TTS Muna Dataset

License icon

License:

CC-BY-NC-SA-4.0

Shield icon

Steward:

Community

Task: TTS

Release Date: 1/30/2026

Format: WEBM & TSV

Size: 316.34 MB


Share

Description

The Muna language, locally known as Wuna, is an Austronesian language spoken by approximately 300,000 people in Southeast Sulawesi, primarily on Muna Island, large parts of West Muna, and the western coastal areas of Buton and Central Buton, Indonesia. According to data from Ethnologue and the Kemendikbud Language Map, this language has an extensive distribution but faces sustainability challenges, currently holding a Threatened status as it is increasingly less common for it to be actively passed down to the youngest generation. Internally, the Muna language possesses a rich diversity of dialects that reflect the historical migration of its people, including Standard Muna in central areas like Raha, the Gu-Mawasangka dialect in Central Buton, and specialized dialects on smaller islands such as Kadatua and Siompu. Furthermore, the Tiworo dialect is specifically spoken in the northwest or the Tiworo Archipelago and West Muna regions, featuring distinct lexical characteristics that set it apart from the central dialect, while the Lohia dialect is rooted in the Lohia District with unique phonological traits and a sharp accent. The existence of the Tiworo and Lohia dialects emphasizes that while Muna appears to be a single entity, there are strong local linguistic variations officially recognized by both Ethnologue and Kemendikbud documentation.

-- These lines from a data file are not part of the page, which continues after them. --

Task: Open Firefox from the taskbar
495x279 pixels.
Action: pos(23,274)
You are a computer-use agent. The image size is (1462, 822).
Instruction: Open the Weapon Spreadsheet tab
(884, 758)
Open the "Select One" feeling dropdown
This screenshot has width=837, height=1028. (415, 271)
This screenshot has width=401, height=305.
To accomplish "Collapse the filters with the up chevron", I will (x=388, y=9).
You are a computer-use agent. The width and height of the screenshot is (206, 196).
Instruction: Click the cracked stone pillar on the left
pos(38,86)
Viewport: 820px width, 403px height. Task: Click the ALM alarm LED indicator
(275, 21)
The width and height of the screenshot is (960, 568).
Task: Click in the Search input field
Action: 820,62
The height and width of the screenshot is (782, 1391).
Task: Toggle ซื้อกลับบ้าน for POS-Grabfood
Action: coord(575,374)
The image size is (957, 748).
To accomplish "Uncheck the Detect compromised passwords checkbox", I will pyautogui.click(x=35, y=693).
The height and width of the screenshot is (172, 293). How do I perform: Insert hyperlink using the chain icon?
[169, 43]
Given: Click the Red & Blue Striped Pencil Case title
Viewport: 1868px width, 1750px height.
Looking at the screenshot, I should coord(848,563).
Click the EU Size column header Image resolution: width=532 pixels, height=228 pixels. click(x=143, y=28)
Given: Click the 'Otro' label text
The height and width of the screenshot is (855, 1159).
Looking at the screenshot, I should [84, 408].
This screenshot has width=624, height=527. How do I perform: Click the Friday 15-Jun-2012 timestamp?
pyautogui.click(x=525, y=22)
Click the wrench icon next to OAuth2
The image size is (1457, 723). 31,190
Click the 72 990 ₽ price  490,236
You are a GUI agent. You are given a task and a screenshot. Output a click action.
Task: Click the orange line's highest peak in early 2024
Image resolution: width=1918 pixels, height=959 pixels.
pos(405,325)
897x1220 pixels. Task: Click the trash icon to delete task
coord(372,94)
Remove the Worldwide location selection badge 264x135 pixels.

All these dialects form a cohesive Muna language ecosystem that is grammatically complex, particularly in its use of verb conjugation systems based on subjects and temporal aspects, making it one of the most unique indigenous languages in the Celebic region.

Specifics

Licensing

Creative Commons Attribution Non Commercial Share Alike 4.0 International (CC-BY-NC-SA-4.0)

https://spdx.org/licenses/CC-BY-NC-SA-4.0.html

Considerations

Restrictions/Special Constraints

This dataset is intended for research, education, and cultural preservation purposes.

Forbidden Usage

This dataset may not be used for commercial purposes, modified in format, or reproduced in any other form.

Processes

Ethical Review

The dataset creator has obtained permission from the South East Sulawesi Provincial Language Council (Balai Bahasa Provinsi Sulawesi Tenggara), under the Ministry of Primary and Secondary Education of Indonesia, to utilize Pabitara Magazine and the Children’s Stories published between 2018 and 2025. The magazines and children's stories were originally in PDF format and have been converted into TXT files. The TXT files were read and recorded by native Muna speakers through the hosting platform https://sabre-2.onrender.com/. The collection of audio recordings was compiled into a comprehensive dataset.

Intended Use

These magazines and children's storybooks are intended for research, education, as well as cultural archiving and preservation. The same objectives apply to this TTS dataset.

Metadata

Language:

The languages used in this dataset are the Muna language, specifically the Muna, Tiworo, and Lohia dialects. It is spoken by native Muna speakers in their 20s to 30s. In the texts converted into speech, there is code-mixing between the Muna and Indonesian languages.

Source(s):

The dataset is derived from 11 issues of Pabitara Magazine and 8 Children’s Storybooks published by Balai Bahasa Provinsi Sulawesi Tenggara between 2018 and 2025. These materials were issued under the Ministry of Primary and Secondary Education of Indonesia.

The dataset is derived from 11 issues of Pabitara Magazine and 8 Children’s Storybooks published by Balai Bahasa Provinsi Sulawesi Tenggara between 2018 and 2025. These materials were issued under the Ministry of of Primary and Secondary Education of Indonesia.

The article section consists of 11 manuscripts.

1."Tari Mangaru dalam Ritual Matogalampa di Rongi" which tells the story of the traditional ritual of bravery in South Buton.

2."Islam sebagai Keyakinan Orang Laut (Suku Bajo)" which discusses the religious systems and beliefs of maritime communities.

3."Mengenal Potensi Wisata Budaya Tolaki di Kota Kendari" which explores the cultural heritage of the Tolaki tribe in the provincial capital.

4."Merawat Budaya, Menelusuri Bahasa" which focuses on efforts to preserve endangered local languages in Baubau City.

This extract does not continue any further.